## START The input
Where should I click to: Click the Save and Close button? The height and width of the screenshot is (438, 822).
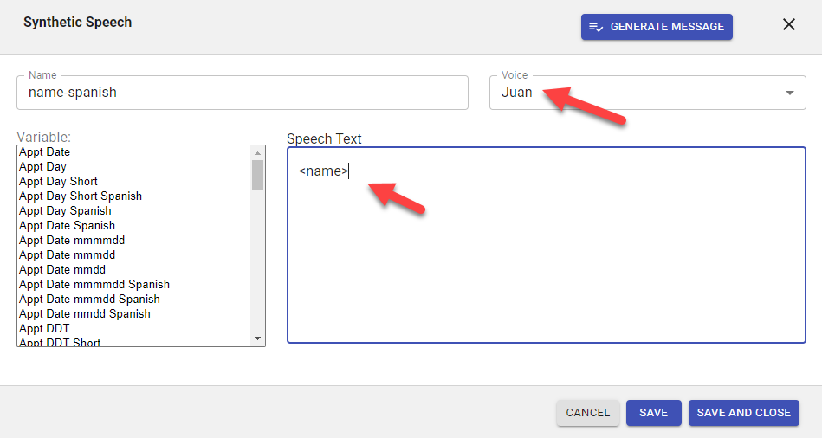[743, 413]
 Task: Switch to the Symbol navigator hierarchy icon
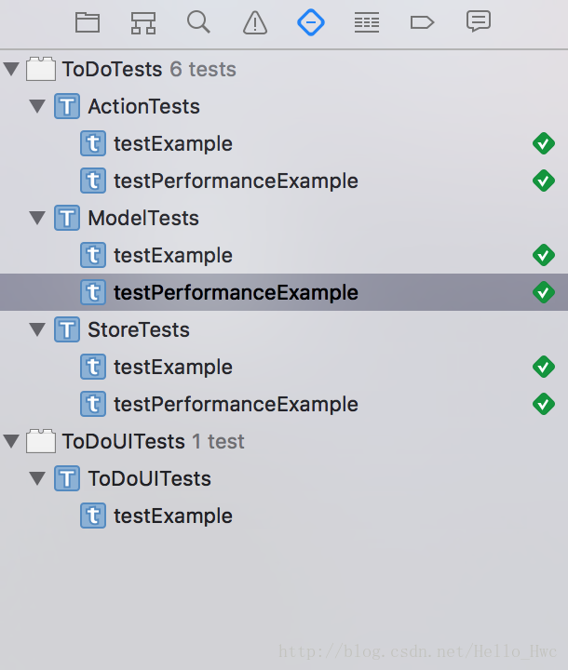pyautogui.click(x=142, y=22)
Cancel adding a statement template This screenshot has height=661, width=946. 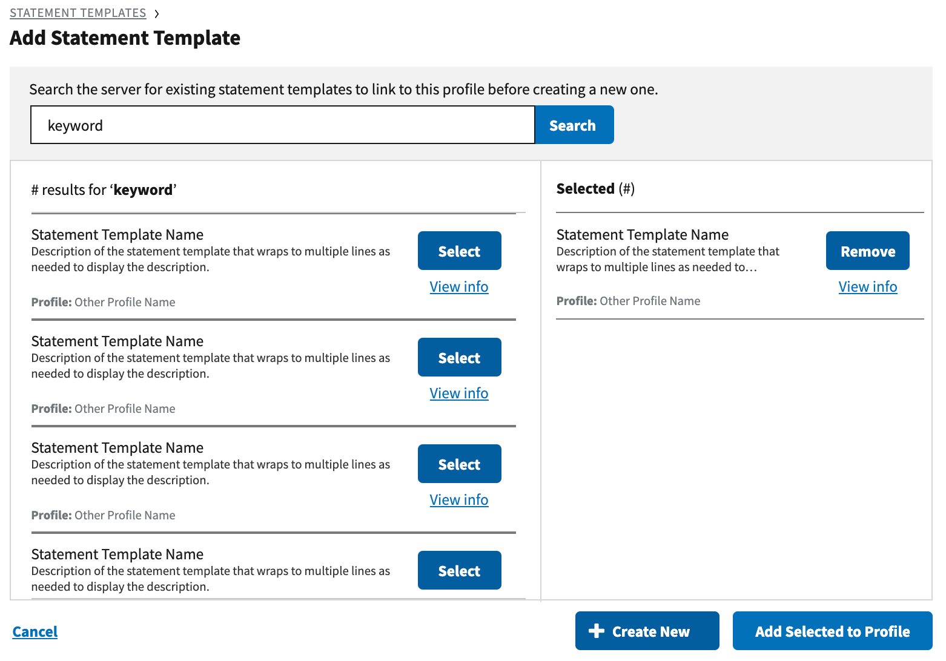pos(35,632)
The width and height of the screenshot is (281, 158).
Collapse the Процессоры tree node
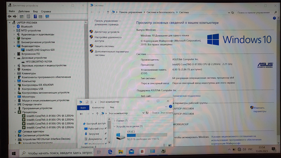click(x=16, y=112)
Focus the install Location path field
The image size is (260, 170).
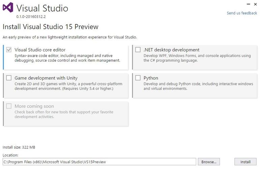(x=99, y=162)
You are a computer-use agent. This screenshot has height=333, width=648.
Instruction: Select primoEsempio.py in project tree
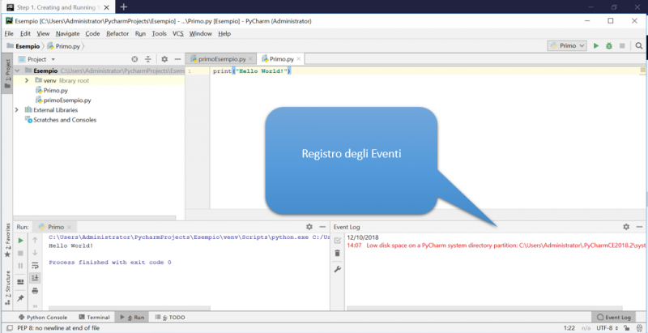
## END The input
== Job ==
Rewrite the stretch of material from the line containing "Focus the install Location path field" through the end of the material, keeping every line. Multiply only the answer coordinates by 2.15 and round them to whole numbers, with halves rounded up, and leave the pictures out.

== Final result ==
Focus the install Location path field
The image size is (260, 170).
(x=213, y=348)
You are a computer-use agent. This screenshot has height=333, width=648.
Instruction: Select primoEsempio.py in project tree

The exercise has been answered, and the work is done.